Extracted records:

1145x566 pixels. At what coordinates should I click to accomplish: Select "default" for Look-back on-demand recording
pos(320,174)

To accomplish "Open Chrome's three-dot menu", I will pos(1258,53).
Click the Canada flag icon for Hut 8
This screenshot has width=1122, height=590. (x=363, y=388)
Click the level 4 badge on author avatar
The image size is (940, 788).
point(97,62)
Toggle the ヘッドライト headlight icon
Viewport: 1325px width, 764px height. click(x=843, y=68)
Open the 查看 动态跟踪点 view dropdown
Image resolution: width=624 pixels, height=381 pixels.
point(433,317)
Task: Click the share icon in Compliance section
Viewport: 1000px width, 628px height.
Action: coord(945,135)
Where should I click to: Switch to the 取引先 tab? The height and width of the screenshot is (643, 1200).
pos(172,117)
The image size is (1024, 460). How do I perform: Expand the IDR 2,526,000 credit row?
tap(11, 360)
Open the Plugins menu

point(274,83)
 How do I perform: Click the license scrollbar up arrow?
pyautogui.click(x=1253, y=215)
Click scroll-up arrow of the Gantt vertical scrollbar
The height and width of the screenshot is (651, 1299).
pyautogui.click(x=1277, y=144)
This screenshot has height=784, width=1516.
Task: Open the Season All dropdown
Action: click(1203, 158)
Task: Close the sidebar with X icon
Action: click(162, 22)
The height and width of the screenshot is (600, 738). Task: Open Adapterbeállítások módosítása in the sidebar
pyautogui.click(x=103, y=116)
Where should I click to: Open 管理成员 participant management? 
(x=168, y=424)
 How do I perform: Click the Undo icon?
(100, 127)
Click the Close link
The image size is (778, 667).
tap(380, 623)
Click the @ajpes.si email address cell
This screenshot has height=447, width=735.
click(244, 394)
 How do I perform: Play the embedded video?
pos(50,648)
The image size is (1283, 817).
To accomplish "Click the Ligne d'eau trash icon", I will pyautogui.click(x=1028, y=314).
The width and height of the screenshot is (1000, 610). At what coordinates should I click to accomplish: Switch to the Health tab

### YOUR GOAL
Your answer must be the records above, repeated exactly.

### SOLVED EXERCISE
1145x566 pixels. At what coordinates should I click to accomplish: Select "default" for Look-back on-demand recording
pos(320,174)

To accomplish "Open Chrome's three-dot menu", I will pos(1258,53).
Click the Canada flag icon for Hut 8
This screenshot has width=1122, height=590. (x=363, y=388)
Click the level 4 badge on author avatar
The image size is (940, 788).
point(97,62)
Toggle the ヘッドライト headlight icon
Viewport: 1325px width, 764px height. click(x=843, y=68)
Open the 查看 动态跟踪点 view dropdown
Image resolution: width=624 pixels, height=381 pixels.
point(433,317)
Task: Click the share icon in Compliance section
Viewport: 1000px width, 628px height.
Action: coord(945,135)
Where should I click to: Switch to the 取引先 tab? The height and width of the screenshot is (643, 1200).
pos(172,117)
The image size is (1024, 460). How do I perform: Expand the IDR 2,526,000 credit row?
tap(11, 360)
Open the Plugins menu

point(274,83)
 How do I perform: Click the license scrollbar up arrow?
pyautogui.click(x=1253, y=215)
Click scroll-up arrow of the Gantt vertical scrollbar
The height and width of the screenshot is (651, 1299).
pyautogui.click(x=1277, y=144)
This screenshot has height=784, width=1516.
Task: Open the Season All dropdown
Action: click(1203, 158)
Task: Close the sidebar with X icon
Action: click(162, 22)
The height and width of the screenshot is (600, 738). Task: Open Adapterbeállítások módosítása in the sidebar
pyautogui.click(x=103, y=116)
Where should I click to: Open 管理成员 participant management? 
(x=168, y=424)
 How do I perform: Click the Undo icon?
(100, 127)
Click the Close link
The image size is (778, 667).
tap(380, 623)
Click the @ajpes.si email address cell
This screenshot has height=447, width=735.
click(244, 394)
 How do I perform: Play the embedded video?
pos(50,648)
The image size is (1283, 817).
To accomplish "Click the Ligne d'eau trash icon", I will pyautogui.click(x=1028, y=314).
The width and height of the screenshot is (1000, 610). At what coordinates should I click to accomplish: Switch to the Health tab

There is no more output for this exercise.